Leading the wave of land acquisition for soy in the MATOPIBA region of Brazil is the U.S. pension fund giant, TIAA, which invests the money of millions of university and non-profit workers in the United States and also manages other pension funds.
TIAA describes itself as “the largest manager of worldwide farmland assets.” In Maranhão state, TIAA had amassed 159,218 acres by 2015. Attacks like the one the Gamela community suffered are too common in Maranhão. The violence over land makes it impossible for any international investor to claim they are responsibly acquiring land, when their actions push up prices and increase incentives for land grabbing in a region where many are landless.

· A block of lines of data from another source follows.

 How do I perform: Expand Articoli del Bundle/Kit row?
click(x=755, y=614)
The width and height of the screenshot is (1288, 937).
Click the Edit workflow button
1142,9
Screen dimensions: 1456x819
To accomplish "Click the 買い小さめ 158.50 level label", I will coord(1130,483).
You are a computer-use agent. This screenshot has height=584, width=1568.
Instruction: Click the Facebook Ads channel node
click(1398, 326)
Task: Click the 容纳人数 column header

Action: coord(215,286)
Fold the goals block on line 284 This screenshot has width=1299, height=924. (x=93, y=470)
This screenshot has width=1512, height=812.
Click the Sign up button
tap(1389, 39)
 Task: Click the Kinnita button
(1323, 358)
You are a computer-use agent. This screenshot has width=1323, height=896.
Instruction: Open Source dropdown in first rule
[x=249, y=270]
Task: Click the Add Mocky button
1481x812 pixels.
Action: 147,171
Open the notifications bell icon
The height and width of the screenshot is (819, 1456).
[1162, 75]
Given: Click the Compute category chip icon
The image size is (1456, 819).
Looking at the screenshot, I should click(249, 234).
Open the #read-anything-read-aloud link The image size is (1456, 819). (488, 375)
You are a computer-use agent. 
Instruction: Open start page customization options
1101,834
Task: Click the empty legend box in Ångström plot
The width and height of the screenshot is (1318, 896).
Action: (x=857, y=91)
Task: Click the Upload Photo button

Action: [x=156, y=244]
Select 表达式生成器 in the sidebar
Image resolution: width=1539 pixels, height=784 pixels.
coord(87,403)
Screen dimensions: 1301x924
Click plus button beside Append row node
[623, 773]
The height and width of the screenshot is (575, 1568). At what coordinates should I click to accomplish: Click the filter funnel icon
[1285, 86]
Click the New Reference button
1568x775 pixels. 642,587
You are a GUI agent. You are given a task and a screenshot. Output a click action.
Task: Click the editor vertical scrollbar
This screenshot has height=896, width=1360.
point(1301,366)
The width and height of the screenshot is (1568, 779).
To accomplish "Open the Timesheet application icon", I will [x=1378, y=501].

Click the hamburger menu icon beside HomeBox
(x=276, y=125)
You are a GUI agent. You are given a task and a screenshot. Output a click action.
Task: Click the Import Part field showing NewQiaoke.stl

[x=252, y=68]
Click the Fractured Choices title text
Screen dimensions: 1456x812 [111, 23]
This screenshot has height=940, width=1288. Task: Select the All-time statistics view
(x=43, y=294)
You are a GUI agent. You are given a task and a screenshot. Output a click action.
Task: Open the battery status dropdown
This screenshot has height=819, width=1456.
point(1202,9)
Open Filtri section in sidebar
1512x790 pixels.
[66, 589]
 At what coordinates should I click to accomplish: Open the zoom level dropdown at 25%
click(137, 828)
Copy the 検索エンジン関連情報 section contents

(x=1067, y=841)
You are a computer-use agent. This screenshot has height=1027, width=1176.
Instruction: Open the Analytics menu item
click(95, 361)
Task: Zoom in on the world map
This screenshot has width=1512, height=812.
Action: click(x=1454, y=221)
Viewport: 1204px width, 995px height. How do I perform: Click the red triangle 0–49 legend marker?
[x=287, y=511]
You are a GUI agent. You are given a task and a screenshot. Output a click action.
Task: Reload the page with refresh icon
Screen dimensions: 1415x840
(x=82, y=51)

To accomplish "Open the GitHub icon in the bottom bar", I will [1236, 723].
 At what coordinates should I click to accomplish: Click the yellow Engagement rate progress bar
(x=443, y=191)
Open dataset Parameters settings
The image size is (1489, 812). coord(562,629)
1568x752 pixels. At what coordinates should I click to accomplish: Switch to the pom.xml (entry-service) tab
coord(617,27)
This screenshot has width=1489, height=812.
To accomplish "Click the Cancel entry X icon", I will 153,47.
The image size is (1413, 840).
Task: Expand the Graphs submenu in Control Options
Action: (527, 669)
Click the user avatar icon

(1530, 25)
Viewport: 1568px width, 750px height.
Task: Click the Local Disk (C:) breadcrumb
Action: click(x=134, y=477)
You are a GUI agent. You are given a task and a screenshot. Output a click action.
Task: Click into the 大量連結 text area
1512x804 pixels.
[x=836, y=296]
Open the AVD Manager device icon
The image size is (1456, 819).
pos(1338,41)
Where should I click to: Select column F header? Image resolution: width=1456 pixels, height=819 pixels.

Land grabbing fueled by investors also hurts other rural communities that ActionAid works with in the MATOPIBA region, including Afro-Brazilian communities where women make their living by managing and processing babassu nuts from publicly accessible palm groves. In spite of having used and managed their land for centuries, these women have lost land rights to local elites and are now only beginning to regain those rights. The government’s drive to increase soy production and the land speculation of companies like TIAA is harming the efforts of these communities to have their rights recognized.
ActionAid USA joins with educators and non-profit workers who have their retirement savings managed by TIAA, who are demanding that TIAA change its practices in investing in agribusiness that causes deforestation and land grabbing.